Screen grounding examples
— begin —

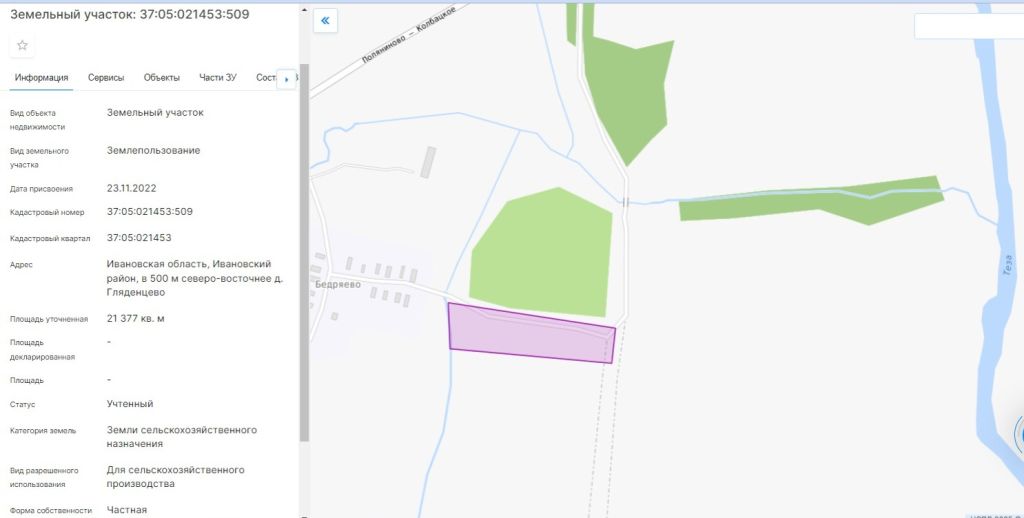
Task: Click the dark green forest area in the north
Action: tap(627, 91)
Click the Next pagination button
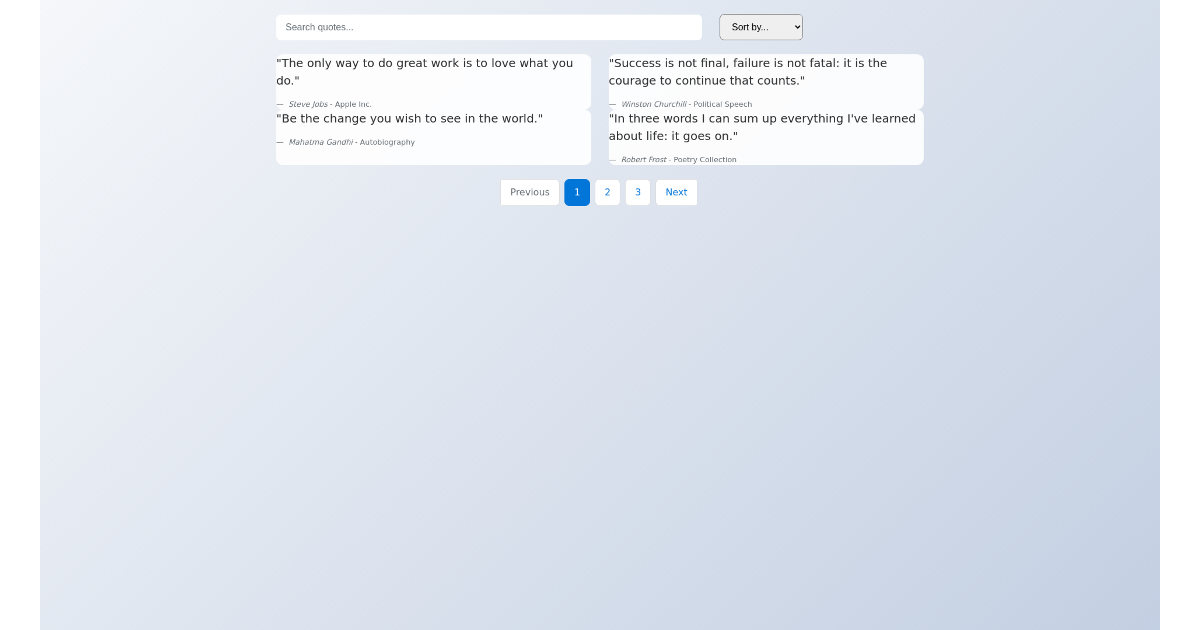Image resolution: width=1200 pixels, height=630 pixels. (676, 192)
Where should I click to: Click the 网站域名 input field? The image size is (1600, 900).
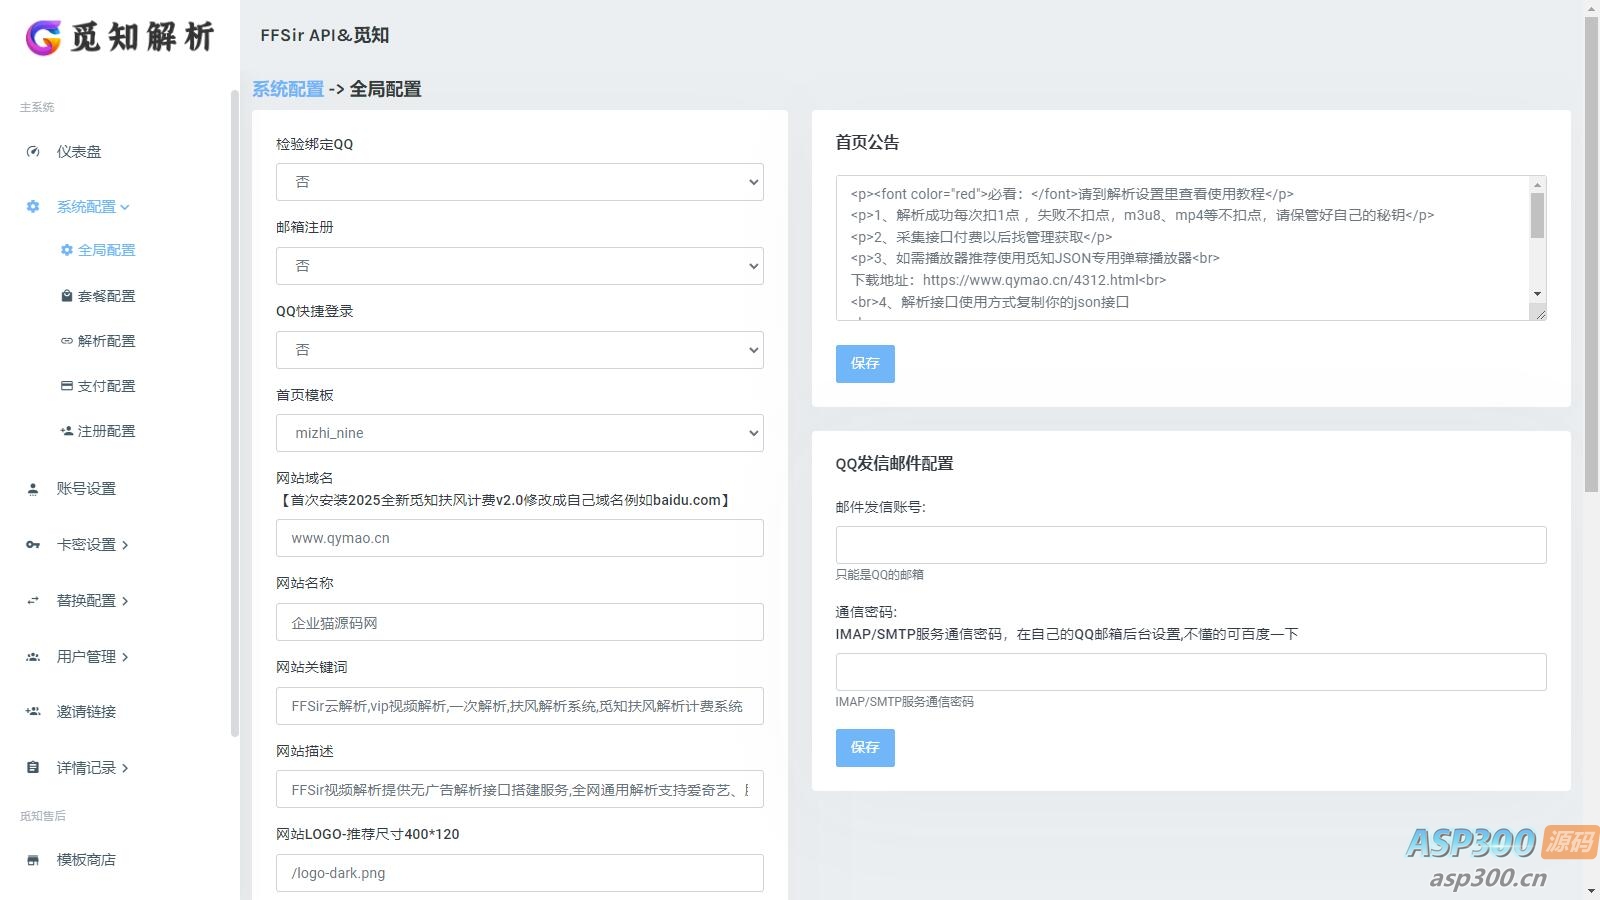point(518,538)
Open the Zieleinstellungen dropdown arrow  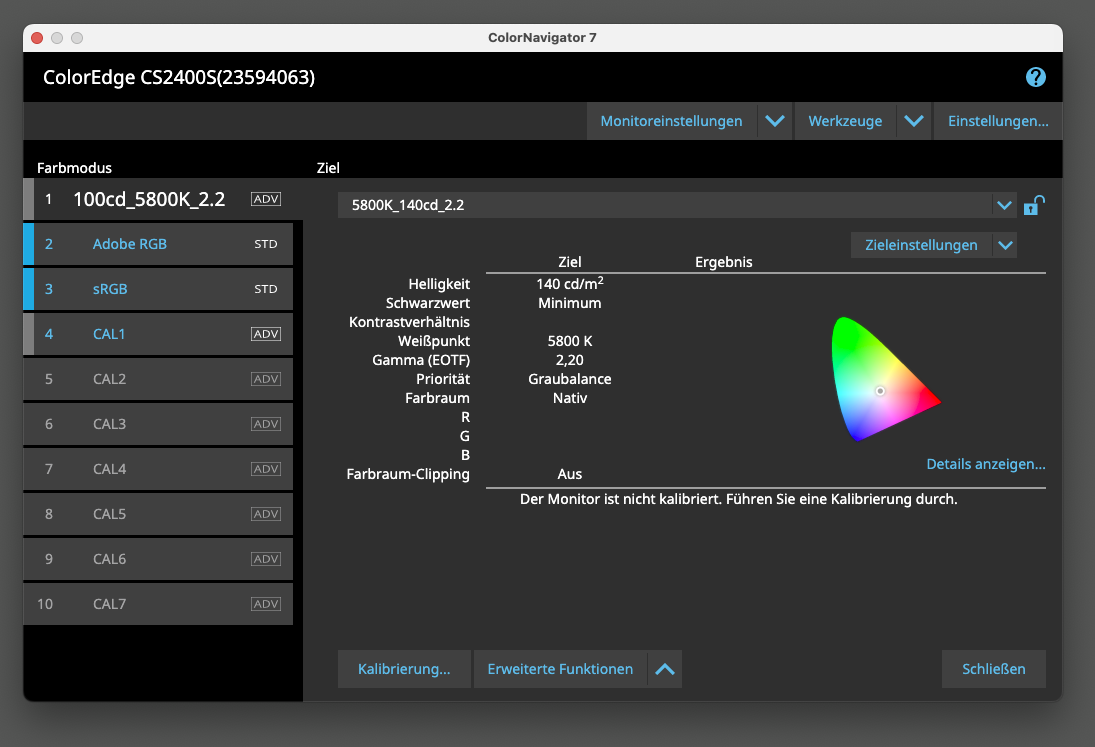pos(1005,245)
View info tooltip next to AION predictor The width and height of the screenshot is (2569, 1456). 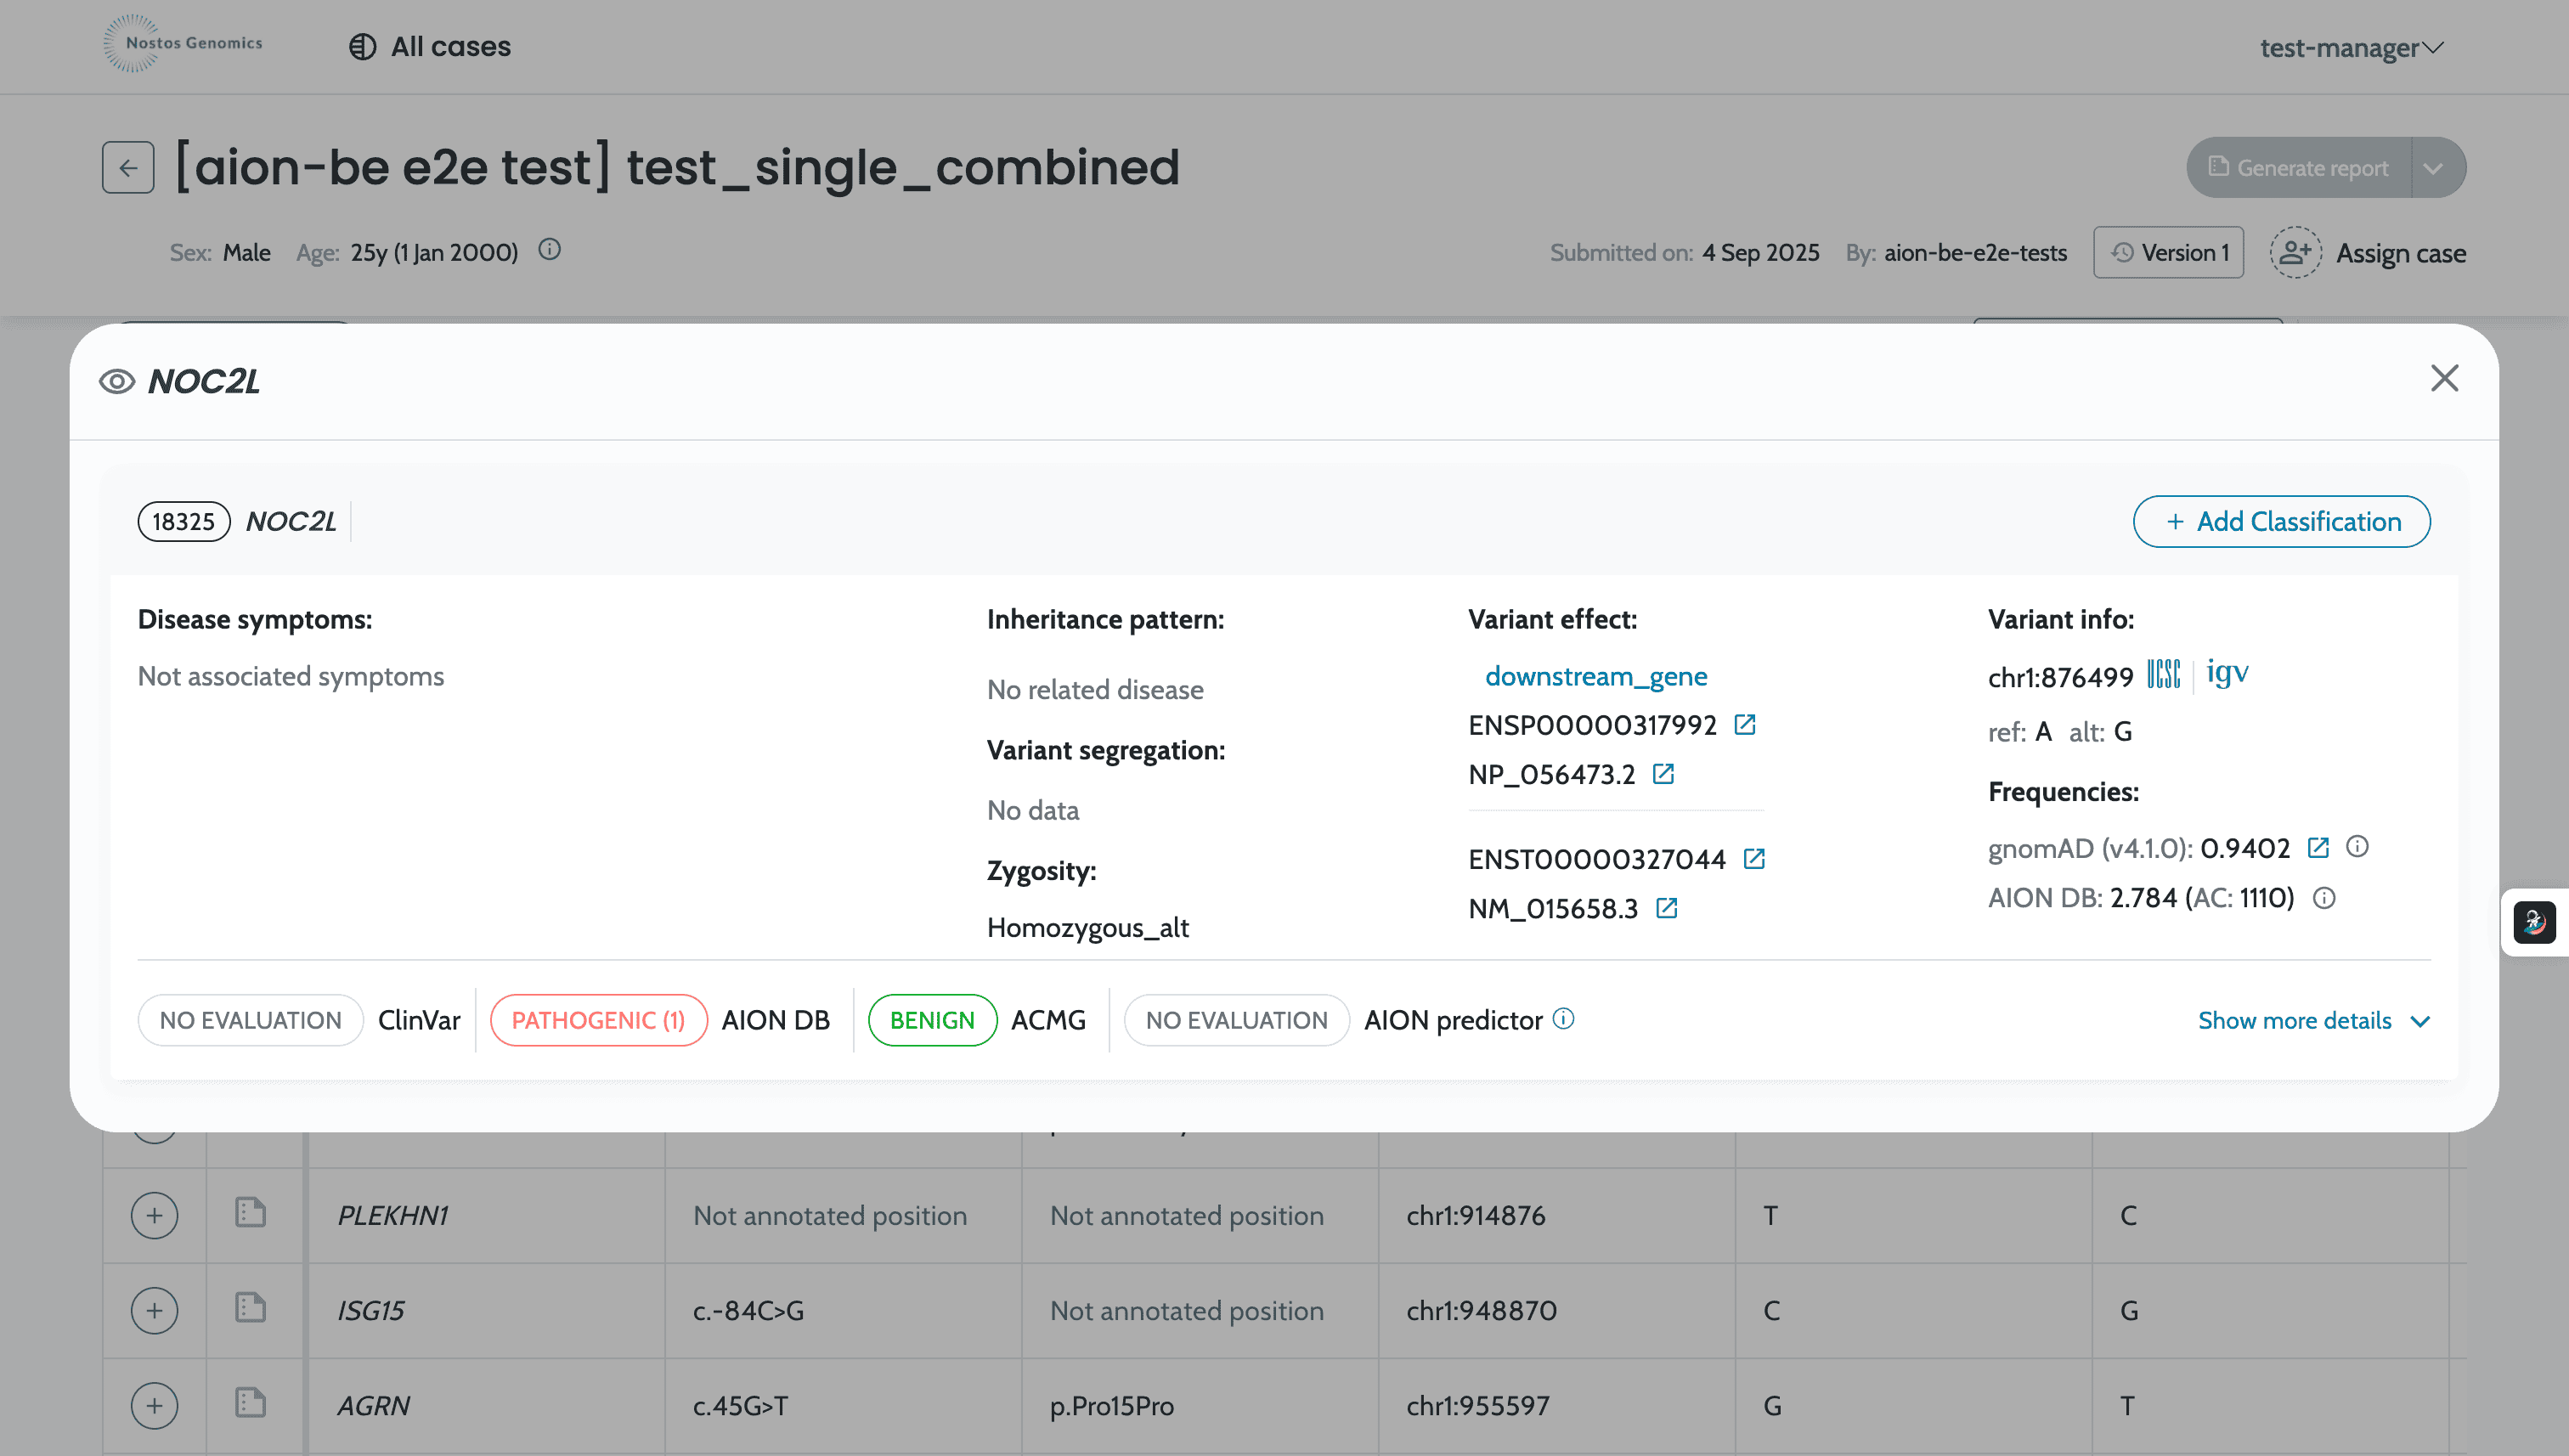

— end —

* _EXERCISE DETAILS_
Which lines of the listing contain the word "Click"? Pull out each of them in full.

* _OUTPUT FOR THIS EXERCISE_
Task: Click the dark green forest area in the north
Click the Next pagination button
Where should I click to: Click the 网站域名 input field? The image size is (1600, 900).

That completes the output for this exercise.